Content starts
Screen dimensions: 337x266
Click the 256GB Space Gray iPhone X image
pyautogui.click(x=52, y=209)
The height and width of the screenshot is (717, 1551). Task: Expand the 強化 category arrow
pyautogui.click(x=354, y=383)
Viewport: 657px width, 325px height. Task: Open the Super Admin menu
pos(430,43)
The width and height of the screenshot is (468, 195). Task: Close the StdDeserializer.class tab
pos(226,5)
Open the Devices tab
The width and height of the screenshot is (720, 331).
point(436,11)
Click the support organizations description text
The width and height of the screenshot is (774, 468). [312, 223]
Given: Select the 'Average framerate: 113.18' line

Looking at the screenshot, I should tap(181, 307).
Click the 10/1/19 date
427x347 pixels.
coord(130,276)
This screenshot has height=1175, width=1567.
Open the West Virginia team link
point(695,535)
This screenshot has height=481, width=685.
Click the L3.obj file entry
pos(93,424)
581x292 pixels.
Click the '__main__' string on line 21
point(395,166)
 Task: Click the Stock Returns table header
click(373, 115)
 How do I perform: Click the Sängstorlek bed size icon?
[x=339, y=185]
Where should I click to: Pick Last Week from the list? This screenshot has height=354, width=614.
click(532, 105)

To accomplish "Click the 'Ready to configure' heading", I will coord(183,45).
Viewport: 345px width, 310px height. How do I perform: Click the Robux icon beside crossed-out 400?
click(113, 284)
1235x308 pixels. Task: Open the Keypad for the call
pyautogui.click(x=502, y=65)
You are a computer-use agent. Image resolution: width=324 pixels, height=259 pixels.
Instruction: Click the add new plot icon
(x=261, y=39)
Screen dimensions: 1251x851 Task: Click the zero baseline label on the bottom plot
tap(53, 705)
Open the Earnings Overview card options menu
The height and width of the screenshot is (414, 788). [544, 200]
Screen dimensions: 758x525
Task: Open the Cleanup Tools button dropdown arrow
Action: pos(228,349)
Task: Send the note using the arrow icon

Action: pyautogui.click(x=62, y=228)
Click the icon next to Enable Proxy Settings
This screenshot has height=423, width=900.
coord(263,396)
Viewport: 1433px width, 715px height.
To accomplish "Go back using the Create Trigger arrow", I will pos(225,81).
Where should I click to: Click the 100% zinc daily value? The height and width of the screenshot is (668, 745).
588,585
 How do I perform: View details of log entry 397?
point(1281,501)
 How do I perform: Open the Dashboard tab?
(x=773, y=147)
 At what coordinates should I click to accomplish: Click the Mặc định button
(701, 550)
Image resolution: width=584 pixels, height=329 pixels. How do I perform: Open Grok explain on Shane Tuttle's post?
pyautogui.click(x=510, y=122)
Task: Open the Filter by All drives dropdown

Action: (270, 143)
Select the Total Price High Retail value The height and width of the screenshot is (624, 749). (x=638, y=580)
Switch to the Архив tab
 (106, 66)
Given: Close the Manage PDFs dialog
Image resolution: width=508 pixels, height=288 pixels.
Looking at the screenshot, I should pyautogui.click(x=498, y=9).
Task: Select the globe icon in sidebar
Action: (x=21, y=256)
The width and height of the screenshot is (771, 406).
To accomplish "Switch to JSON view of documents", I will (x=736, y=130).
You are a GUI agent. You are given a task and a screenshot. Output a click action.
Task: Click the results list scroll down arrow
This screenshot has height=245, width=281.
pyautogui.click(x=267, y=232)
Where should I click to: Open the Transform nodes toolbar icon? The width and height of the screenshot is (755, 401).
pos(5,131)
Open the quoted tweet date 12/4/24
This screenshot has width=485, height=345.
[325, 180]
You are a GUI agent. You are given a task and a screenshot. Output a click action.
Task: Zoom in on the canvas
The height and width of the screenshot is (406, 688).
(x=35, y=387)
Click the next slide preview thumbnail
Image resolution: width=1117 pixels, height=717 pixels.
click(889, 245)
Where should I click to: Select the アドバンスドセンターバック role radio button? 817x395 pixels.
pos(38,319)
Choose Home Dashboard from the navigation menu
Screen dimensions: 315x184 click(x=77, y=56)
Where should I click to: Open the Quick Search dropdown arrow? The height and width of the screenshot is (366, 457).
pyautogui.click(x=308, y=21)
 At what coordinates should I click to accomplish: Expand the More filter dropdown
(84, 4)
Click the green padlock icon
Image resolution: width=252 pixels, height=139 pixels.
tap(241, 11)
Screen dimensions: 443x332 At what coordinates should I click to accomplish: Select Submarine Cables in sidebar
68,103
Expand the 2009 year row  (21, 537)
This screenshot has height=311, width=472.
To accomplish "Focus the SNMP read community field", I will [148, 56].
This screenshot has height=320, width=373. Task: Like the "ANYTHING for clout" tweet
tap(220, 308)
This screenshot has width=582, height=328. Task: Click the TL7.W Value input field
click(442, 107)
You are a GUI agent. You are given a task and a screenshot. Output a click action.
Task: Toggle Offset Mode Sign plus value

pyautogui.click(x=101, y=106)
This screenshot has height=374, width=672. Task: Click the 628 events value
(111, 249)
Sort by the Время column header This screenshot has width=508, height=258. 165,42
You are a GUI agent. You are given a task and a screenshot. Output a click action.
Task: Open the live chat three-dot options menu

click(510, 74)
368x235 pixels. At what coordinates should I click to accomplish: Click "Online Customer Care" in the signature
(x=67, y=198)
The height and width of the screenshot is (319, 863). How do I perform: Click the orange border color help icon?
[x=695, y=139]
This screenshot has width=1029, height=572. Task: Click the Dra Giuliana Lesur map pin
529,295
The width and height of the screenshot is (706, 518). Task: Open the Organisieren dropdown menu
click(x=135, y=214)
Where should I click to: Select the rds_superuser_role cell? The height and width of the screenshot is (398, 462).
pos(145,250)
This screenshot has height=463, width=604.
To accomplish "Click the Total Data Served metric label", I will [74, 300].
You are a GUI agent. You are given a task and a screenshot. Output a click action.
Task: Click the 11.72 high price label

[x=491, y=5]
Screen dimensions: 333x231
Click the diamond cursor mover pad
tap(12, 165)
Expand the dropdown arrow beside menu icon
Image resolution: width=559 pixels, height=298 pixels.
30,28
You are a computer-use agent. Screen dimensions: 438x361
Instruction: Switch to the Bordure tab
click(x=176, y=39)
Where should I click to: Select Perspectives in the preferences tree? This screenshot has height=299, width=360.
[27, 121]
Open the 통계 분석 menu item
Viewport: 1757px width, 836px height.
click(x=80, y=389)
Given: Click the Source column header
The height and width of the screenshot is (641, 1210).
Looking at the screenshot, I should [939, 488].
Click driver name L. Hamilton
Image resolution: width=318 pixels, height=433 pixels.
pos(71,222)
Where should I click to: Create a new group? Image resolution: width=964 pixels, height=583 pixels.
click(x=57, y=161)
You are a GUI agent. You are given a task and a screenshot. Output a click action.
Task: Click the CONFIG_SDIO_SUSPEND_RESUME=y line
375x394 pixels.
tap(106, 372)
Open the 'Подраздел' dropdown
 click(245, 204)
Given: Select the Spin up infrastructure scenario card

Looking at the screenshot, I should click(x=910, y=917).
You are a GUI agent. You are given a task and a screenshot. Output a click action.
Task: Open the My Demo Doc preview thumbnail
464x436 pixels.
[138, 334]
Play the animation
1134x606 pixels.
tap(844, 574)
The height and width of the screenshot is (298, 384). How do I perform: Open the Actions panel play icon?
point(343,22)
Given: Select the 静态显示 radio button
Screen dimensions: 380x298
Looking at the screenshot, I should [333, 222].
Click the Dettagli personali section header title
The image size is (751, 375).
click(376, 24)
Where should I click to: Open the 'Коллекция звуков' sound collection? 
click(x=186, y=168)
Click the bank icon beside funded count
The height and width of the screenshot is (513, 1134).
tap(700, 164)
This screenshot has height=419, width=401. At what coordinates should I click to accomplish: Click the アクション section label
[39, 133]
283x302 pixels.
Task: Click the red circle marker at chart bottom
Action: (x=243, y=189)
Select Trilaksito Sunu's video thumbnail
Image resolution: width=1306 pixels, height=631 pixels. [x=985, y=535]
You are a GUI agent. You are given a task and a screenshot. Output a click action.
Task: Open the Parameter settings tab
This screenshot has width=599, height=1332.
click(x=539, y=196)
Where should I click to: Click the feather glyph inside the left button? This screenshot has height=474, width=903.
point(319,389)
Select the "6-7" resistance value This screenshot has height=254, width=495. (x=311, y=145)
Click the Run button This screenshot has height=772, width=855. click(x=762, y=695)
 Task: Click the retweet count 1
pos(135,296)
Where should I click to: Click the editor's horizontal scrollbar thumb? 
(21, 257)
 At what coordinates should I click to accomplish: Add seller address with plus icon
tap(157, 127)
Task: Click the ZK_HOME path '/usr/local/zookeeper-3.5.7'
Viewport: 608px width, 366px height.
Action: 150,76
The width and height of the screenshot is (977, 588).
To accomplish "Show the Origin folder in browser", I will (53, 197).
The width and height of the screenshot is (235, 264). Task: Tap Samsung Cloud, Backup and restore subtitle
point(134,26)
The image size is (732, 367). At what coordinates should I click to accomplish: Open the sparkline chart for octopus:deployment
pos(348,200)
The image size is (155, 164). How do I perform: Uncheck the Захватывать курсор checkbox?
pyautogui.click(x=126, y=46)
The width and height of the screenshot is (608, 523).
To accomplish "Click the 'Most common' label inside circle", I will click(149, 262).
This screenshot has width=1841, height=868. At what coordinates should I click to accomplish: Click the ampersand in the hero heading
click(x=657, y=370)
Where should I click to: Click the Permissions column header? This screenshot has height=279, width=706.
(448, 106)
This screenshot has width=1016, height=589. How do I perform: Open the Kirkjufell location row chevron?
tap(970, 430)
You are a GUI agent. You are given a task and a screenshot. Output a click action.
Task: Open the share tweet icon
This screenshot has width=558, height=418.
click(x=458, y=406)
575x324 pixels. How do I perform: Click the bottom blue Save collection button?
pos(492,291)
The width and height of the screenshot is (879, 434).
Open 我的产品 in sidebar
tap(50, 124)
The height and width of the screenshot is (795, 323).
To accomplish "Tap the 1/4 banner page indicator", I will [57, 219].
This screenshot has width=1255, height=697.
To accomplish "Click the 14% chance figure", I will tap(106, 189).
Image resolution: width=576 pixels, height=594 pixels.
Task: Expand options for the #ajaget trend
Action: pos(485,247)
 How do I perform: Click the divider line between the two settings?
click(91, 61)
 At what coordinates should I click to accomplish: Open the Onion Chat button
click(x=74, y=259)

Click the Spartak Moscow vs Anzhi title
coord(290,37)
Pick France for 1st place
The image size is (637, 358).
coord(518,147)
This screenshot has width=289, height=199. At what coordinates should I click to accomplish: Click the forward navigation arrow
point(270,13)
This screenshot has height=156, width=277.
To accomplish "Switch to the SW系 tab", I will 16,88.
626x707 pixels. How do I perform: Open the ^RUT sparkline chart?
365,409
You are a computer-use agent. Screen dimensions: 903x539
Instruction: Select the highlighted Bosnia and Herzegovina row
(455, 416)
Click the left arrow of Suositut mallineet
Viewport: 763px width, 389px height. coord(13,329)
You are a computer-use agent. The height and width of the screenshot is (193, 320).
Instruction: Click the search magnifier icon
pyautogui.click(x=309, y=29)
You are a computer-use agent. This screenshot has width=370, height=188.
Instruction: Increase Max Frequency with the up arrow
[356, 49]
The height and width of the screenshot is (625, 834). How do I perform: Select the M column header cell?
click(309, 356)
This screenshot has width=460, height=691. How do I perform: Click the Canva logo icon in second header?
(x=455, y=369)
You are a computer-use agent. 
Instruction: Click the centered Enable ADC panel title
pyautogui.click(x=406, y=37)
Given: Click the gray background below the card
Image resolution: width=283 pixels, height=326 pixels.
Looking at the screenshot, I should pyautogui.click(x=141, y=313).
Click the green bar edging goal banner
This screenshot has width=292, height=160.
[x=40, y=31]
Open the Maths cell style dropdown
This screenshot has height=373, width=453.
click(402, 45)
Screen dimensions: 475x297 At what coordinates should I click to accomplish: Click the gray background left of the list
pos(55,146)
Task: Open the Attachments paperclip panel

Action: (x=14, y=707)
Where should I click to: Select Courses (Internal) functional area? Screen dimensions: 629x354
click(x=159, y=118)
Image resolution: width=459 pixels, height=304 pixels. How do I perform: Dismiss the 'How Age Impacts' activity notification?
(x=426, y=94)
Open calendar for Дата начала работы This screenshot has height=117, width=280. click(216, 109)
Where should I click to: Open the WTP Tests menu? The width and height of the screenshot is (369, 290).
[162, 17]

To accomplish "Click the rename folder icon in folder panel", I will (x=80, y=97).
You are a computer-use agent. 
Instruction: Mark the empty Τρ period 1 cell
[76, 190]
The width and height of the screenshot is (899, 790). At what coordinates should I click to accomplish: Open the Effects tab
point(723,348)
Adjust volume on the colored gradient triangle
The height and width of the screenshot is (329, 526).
Content ends
* [Goal of the exercise] Lines of the material may hold the string "Total". Copy each one that does.

* [Task response]
Select the Total Price High Retail value The height and width of the screenshot is (624, 749). (x=638, y=580)
To accomplish "Click the Total Data Served metric label", I will [74, 300].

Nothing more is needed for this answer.